EXERCISE DETAILS >> Only an exact repetition of every entry counts as the answer.

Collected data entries
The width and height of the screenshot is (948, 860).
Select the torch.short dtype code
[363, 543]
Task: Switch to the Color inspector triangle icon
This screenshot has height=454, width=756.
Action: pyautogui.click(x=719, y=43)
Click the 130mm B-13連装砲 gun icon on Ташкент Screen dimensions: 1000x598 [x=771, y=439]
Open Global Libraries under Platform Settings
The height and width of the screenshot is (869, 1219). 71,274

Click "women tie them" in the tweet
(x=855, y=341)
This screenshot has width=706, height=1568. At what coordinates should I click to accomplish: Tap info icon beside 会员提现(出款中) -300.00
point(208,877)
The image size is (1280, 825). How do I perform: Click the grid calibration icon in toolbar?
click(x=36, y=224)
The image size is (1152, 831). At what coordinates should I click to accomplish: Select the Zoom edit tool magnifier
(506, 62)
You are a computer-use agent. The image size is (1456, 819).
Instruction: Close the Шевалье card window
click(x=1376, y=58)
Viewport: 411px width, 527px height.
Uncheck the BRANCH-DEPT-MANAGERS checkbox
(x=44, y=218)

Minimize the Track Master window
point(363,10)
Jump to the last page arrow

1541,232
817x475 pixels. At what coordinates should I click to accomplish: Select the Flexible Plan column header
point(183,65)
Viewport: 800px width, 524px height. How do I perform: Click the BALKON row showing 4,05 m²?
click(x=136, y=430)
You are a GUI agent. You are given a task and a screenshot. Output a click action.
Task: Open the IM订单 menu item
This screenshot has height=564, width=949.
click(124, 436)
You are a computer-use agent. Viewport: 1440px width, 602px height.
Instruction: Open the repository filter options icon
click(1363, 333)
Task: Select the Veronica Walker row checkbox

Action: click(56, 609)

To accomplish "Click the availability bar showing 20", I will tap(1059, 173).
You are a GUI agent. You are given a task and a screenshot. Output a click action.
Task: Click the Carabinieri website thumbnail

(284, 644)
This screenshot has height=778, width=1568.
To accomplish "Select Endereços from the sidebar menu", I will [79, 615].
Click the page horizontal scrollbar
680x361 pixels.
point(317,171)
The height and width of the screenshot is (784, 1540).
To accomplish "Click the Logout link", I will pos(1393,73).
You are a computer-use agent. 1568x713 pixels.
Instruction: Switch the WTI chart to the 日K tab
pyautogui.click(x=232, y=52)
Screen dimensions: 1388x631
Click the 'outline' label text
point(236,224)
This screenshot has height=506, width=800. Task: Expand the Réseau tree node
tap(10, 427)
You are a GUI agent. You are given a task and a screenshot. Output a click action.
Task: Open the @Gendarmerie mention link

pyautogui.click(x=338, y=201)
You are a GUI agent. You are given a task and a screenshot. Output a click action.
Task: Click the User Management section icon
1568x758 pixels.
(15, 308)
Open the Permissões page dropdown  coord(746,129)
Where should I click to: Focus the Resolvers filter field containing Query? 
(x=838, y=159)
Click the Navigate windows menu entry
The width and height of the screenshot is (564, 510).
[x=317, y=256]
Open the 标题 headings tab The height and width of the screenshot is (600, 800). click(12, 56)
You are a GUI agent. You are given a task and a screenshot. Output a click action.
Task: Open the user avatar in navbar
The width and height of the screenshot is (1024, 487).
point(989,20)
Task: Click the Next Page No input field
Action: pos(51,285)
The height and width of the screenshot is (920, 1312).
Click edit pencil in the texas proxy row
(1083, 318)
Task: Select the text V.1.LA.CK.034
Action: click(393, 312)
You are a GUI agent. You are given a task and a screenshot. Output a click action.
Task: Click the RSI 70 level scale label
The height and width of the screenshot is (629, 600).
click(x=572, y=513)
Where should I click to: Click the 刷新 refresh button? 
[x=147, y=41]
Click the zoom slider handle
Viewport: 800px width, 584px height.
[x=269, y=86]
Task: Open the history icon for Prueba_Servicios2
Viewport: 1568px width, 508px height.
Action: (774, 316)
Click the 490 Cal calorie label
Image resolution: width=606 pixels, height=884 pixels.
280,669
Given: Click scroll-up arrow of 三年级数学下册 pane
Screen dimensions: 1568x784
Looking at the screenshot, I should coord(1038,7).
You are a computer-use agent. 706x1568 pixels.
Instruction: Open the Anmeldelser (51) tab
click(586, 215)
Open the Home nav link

EXPECTED OUTPUT >>
The width and height of the screenshot is (948, 860).
Select the torch.short dtype code
[363, 543]
Task: Switch to the Color inspector triangle icon
This screenshot has height=454, width=756.
Action: pyautogui.click(x=719, y=43)
Click the 130mm B-13連装砲 gun icon on Ташкент Screen dimensions: 1000x598 [x=771, y=439]
Open Global Libraries under Platform Settings
The height and width of the screenshot is (869, 1219). 71,274

Click "women tie them" in the tweet
(x=855, y=341)
This screenshot has width=706, height=1568. At what coordinates should I click to accomplish: Tap info icon beside 会员提现(出款中) -300.00
point(208,877)
The image size is (1280, 825). How do I perform: Click the grid calibration icon in toolbar?
click(x=36, y=224)
The image size is (1152, 831). At what coordinates should I click to accomplish: Select the Zoom edit tool magnifier
(506, 62)
You are a computer-use agent. The image size is (1456, 819).
Instruction: Close the Шевалье card window
click(x=1376, y=58)
Viewport: 411px width, 527px height.
Uncheck the BRANCH-DEPT-MANAGERS checkbox
(x=44, y=218)

Minimize the Track Master window
point(363,10)
Jump to the last page arrow

1541,232
817x475 pixels. At what coordinates should I click to accomplish: Select the Flexible Plan column header
point(183,65)
Viewport: 800px width, 524px height. How do I perform: Click the BALKON row showing 4,05 m²?
click(x=136, y=430)
You are a GUI agent. You are given a task and a screenshot. Output a click action.
Task: Open the IM订单 menu item
This screenshot has height=564, width=949.
click(124, 436)
You are a computer-use agent. Viewport: 1440px width, 602px height.
Instruction: Open the repository filter options icon
click(1363, 333)
Task: Select the Veronica Walker row checkbox

Action: click(56, 609)

To accomplish "Click the availability bar showing 20", I will tap(1059, 173).
You are a GUI agent. You are given a task and a screenshot. Output a click action.
Task: Click the Carabinieri website thumbnail

(284, 644)
This screenshot has height=778, width=1568.
To accomplish "Select Endereços from the sidebar menu", I will [79, 615].
Click the page horizontal scrollbar
680x361 pixels.
point(317,171)
The height and width of the screenshot is (784, 1540).
To accomplish "Click the Logout link", I will pos(1393,73).
You are a computer-use agent. 1568x713 pixels.
Instruction: Switch the WTI chart to the 日K tab
pyautogui.click(x=232, y=52)
Screen dimensions: 1388x631
Click the 'outline' label text
point(236,224)
This screenshot has height=506, width=800. Task: Expand the Réseau tree node
tap(10, 427)
You are a GUI agent. You are given a task and a screenshot. Output a click action.
Task: Open the @Gendarmerie mention link

pyautogui.click(x=338, y=201)
You are a GUI agent. You are given a task and a screenshot. Output a click action.
Task: Click the User Management section icon
1568x758 pixels.
(15, 308)
Open the Permissões page dropdown  coord(746,129)
Where should I click to: Focus the Resolvers filter field containing Query? 
(x=838, y=159)
Click the Navigate windows menu entry
The width and height of the screenshot is (564, 510).
[x=317, y=256]
Open the 标题 headings tab The height and width of the screenshot is (600, 800). click(12, 56)
You are a GUI agent. You are given a task and a screenshot. Output a click action.
Task: Open the user avatar in navbar
The width and height of the screenshot is (1024, 487).
point(989,20)
Task: Click the Next Page No input field
Action: pos(51,285)
The height and width of the screenshot is (920, 1312).
Click edit pencil in the texas proxy row
(1083, 318)
Task: Select the text V.1.LA.CK.034
Action: click(393, 312)
You are a GUI agent. You are given a task and a screenshot. Output a click action.
Task: Click the RSI 70 level scale label
The height and width of the screenshot is (629, 600).
click(x=572, y=513)
Where should I click to: Click the 刷新 refresh button? 
[x=147, y=41]
Click the zoom slider handle
Viewport: 800px width, 584px height.
[x=269, y=86]
Task: Open the history icon for Prueba_Servicios2
Viewport: 1568px width, 508px height.
Action: (774, 316)
Click the 490 Cal calorie label
Image resolution: width=606 pixels, height=884 pixels.
280,669
Given: Click scroll-up arrow of 三年级数学下册 pane
Screen dimensions: 1568x784
Looking at the screenshot, I should coord(1038,7).
You are a computer-use agent. 706x1568 pixels.
Instruction: Open the Anmeldelser (51) tab
click(586, 215)
Open the Home nav link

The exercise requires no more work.